**TASK TO COMPLETE**. Put the lines of the records into a JSON list of strings, one string per line, with blank lines omitted. Begin at the line that contains "The width and height of the screenshot is (1530, 770)." and stop after the line that contains "Click the Michalovce".

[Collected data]

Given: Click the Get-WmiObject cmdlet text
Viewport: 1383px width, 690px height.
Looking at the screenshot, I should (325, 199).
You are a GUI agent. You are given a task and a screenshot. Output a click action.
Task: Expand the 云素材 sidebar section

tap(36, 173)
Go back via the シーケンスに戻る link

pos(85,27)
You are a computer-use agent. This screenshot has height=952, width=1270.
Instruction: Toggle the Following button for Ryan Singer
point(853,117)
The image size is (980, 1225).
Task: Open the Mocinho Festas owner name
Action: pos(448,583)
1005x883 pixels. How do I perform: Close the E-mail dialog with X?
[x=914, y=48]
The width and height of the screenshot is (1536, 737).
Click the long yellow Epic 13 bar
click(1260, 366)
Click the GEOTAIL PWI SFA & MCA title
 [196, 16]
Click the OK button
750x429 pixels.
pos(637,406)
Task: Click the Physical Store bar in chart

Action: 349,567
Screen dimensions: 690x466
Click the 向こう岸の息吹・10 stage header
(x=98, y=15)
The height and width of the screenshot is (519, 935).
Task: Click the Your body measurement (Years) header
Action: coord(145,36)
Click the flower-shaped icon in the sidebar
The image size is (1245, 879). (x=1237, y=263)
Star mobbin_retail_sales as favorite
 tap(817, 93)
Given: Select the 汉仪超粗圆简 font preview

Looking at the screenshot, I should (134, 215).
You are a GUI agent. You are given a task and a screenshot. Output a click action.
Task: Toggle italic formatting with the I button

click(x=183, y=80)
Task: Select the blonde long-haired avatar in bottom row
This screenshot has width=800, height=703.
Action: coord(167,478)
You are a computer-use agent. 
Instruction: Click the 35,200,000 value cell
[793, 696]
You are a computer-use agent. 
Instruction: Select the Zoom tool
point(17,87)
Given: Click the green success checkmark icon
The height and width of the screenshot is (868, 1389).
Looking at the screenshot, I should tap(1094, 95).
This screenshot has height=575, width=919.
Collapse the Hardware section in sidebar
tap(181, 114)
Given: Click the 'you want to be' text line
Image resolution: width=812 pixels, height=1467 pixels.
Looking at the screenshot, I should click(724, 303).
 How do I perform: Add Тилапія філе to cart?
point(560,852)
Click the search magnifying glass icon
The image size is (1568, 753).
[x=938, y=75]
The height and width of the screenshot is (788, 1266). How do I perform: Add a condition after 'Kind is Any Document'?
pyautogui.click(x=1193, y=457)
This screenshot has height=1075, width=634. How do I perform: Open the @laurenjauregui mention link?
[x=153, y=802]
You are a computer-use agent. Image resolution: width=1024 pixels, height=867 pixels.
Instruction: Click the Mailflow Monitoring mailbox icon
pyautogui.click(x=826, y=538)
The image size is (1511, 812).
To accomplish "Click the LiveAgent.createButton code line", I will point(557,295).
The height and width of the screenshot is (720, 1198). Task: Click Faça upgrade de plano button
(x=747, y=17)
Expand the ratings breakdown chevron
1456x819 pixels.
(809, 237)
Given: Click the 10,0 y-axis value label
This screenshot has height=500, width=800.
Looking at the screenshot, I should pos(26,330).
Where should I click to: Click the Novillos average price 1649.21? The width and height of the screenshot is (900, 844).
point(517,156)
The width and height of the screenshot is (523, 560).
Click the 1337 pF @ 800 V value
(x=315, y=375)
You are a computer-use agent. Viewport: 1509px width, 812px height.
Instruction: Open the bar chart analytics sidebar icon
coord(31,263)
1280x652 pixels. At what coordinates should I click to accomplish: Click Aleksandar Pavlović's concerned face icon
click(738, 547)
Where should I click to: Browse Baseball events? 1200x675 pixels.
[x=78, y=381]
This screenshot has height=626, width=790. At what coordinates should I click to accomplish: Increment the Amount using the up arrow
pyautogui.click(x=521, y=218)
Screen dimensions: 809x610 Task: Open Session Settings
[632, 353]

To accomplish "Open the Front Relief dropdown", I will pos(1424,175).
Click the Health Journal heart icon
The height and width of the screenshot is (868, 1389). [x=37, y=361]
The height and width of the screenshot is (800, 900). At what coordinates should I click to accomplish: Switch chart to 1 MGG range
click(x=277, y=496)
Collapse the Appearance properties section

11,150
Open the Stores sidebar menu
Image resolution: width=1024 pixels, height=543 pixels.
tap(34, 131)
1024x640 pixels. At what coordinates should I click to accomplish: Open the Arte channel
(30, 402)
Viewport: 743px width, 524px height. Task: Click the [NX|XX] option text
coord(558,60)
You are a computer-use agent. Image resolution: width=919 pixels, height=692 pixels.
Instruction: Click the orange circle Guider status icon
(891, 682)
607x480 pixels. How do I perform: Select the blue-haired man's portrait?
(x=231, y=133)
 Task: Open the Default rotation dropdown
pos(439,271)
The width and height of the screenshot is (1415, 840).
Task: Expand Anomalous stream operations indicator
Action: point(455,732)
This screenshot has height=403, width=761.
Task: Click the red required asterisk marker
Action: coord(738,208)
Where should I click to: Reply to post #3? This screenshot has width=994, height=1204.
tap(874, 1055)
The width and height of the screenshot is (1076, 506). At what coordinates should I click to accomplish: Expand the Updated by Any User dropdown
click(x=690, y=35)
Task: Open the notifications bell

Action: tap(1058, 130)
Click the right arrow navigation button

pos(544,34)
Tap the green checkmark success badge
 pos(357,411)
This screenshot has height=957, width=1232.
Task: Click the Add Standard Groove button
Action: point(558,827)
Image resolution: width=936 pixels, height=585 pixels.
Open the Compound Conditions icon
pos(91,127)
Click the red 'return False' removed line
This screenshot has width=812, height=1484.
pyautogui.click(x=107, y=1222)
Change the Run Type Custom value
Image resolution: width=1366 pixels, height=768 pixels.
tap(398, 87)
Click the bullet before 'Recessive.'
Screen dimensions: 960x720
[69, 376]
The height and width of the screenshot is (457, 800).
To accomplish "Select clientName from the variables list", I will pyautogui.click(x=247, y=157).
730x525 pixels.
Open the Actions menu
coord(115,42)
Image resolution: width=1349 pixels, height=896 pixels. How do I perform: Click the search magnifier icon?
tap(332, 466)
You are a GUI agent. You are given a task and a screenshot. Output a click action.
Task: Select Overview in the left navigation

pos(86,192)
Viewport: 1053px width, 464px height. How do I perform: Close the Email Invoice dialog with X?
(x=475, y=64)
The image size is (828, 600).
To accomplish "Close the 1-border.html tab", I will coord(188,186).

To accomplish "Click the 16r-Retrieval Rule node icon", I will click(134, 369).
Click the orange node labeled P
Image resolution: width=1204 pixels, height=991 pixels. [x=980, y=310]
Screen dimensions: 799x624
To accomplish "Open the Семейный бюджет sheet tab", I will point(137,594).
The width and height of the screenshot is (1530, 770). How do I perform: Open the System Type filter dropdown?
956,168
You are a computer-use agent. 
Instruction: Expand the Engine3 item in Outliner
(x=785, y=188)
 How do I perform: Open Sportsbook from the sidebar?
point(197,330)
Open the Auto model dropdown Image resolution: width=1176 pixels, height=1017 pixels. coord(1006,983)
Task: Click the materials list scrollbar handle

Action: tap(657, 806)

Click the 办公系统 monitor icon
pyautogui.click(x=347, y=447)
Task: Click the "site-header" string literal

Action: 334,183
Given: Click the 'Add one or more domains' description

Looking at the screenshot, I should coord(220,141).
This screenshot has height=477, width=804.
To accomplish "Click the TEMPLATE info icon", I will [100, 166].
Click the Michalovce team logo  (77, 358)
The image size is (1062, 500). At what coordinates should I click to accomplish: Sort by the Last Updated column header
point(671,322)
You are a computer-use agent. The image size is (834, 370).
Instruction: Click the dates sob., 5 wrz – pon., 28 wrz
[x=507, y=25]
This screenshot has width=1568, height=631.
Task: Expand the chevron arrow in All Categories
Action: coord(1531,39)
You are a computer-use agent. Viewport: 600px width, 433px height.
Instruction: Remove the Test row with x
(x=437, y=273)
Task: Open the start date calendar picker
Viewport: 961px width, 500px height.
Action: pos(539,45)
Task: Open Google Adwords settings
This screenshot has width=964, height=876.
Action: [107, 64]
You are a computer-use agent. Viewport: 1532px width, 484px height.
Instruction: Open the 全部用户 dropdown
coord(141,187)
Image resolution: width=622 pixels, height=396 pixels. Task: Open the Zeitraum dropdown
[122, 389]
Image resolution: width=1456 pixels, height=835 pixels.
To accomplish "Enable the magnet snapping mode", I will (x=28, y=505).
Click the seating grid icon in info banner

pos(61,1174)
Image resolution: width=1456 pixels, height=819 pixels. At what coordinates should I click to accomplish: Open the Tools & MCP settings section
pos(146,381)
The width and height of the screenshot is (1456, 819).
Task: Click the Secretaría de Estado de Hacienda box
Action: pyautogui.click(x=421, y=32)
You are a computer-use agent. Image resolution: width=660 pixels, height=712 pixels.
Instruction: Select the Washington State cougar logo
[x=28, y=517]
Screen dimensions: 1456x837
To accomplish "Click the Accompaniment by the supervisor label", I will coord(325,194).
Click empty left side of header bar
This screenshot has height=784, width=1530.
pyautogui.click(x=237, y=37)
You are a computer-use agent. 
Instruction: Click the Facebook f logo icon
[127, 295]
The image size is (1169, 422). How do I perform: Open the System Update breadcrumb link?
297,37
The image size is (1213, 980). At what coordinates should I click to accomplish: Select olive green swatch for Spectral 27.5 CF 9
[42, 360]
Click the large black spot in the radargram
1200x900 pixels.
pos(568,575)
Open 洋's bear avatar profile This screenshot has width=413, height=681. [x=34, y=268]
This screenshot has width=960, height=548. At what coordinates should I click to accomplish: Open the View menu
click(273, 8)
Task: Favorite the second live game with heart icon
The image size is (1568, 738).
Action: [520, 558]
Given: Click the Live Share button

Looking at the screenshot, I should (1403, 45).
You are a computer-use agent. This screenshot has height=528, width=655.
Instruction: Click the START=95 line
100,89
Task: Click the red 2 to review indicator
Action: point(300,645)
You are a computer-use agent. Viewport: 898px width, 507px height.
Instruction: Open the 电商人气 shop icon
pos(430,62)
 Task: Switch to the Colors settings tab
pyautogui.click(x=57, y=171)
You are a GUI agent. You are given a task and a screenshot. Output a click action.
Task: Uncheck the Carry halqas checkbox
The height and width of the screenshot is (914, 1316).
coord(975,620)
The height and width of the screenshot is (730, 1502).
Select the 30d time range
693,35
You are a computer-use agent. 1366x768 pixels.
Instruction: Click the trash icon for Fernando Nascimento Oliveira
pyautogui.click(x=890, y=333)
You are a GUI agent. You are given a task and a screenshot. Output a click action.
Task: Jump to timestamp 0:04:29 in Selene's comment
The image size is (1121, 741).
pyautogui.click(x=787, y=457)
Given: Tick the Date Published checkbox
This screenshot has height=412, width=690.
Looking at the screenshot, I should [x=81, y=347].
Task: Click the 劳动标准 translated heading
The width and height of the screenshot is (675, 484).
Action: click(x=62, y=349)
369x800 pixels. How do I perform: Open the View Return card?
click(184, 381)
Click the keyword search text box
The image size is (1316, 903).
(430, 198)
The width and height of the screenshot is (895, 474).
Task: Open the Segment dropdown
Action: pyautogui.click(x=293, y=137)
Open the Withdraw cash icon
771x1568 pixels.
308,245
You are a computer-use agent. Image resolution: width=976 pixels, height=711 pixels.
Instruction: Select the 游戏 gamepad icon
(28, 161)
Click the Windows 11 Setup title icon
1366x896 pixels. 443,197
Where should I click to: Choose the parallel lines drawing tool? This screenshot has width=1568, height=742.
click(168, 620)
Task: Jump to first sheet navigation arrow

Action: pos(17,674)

**TASK RESPONSE**.
[
  "The width and height of the screenshot is (1530, 770). How do I perform: Open the System Type filter dropdown?",
  "956,168",
  "You are a computer-use agent. ",
  "Instruction: Expand the Engine3 item in Outliner",
  "(x=785, y=188)",
  " How do I perform: Open Sportsbook from the sidebar?",
  "point(197,330)",
  "Open the Auto model dropdown Image resolution: width=1176 pixels, height=1017 pixels. coord(1006,983)",
  "Task: Click the materials list scrollbar handle",
  "Action: tap(657, 806)",
  "Click the 办公系统 monitor icon",
  "pyautogui.click(x=347, y=447)",
  "Task: Click the \"site-header\" string literal",
  "Action: 334,183",
  "Given: Click the 'Add one or more domains' description",
  "Looking at the screenshot, I should coord(220,141).",
  "This screenshot has height=477, width=804.",
  "To accomplish \"Click the TEMPLATE info icon\", I will [100, 166].",
  "Click the Michalovce team logo  (77, 358)"
]